Fritz von Opel, the grandson of automotive industrialist and founder of the Opel automobile company, Adam Opel, became the first person to fly a rocket plane on this day in 1929.
Fritz von Opel worked as the director of testing and also the director of publicity for Opel, and through the latter role he became involved in a series of ever-more outrageous rocket-propelled publicity stunts towards the end of the 1920s, starting with automobiles and ending up with aircraft. On 15 March 1928, von Opel test-drove the world’s first ever rocket-powered car: the Opel-RAK 1. Inside this futuristic form of transportation he achieved a (rather unimpressive) top speed of only 47 miles per hour. Afterwards he immediately ordered the production of an improved sequel, the RAK 2, which was powered by no less than 24 solid rockets.
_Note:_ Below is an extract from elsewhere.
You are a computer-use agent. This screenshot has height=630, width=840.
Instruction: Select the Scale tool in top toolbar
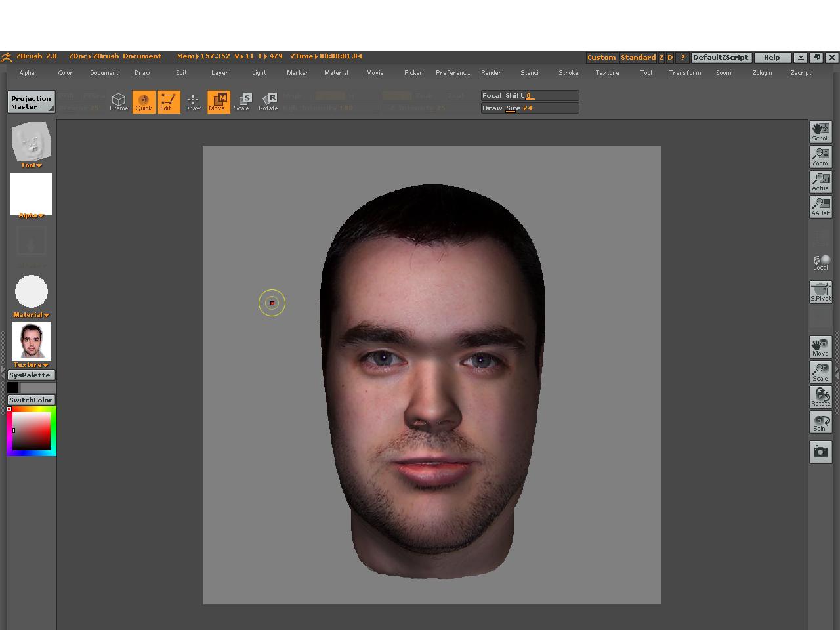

On 23 May of that same year, he test-drove this new iteration of the rocket car, and this time he reached a far faster top speed of 143 miles per hour. He then made a surprising change of course, and turned his attention to the skies above. That summer von Opel bought a sailplane, the Ente (or “Duck”), from fellow German pioneer of aerodynamics Alexander Lippisch, and had a series of rocket motors attached to it.
On 11 June 1928, the first-ever rocket plane was revealed to the world, and early testing started right away. Unfortunately, the Ente exploded on only its second test flight–a similar fate befell the RAK 3 rocket-powered railway car–before von Opel himself had even had an opportunity to pilot it. Undeterred, he commissioned another rocket-propelled plane from German aircraft designer Julius Hatry. And so, on 30 September 1929 in the city of Frankfurt-am-Main, von Opel flew a rocket plane for the first time in history.
Fritz von Opel was nicknamed “Rocket Fritz” because of these spectacular shows of rocket propulsion and daredevilry, culminating in a manned rocket plane flight. However, while he may well have produced considerable publicity for his family business, his volatile inventions have not found widespread favour. Alexander Lippisch (the man who sold von Opel his first sailplane) went on to invent the German Messerschmitt Me 163 Komet–the only rocket-powered fighter aircraft used in actual warfare–but these proved equally unpopular. Although over 300 Komets were constructed for the Luftwaffe in World War II, they often crashed, and were only responsible for bringing down nine allied aircraft in total, and so rocket planes are no longer in use anywhere.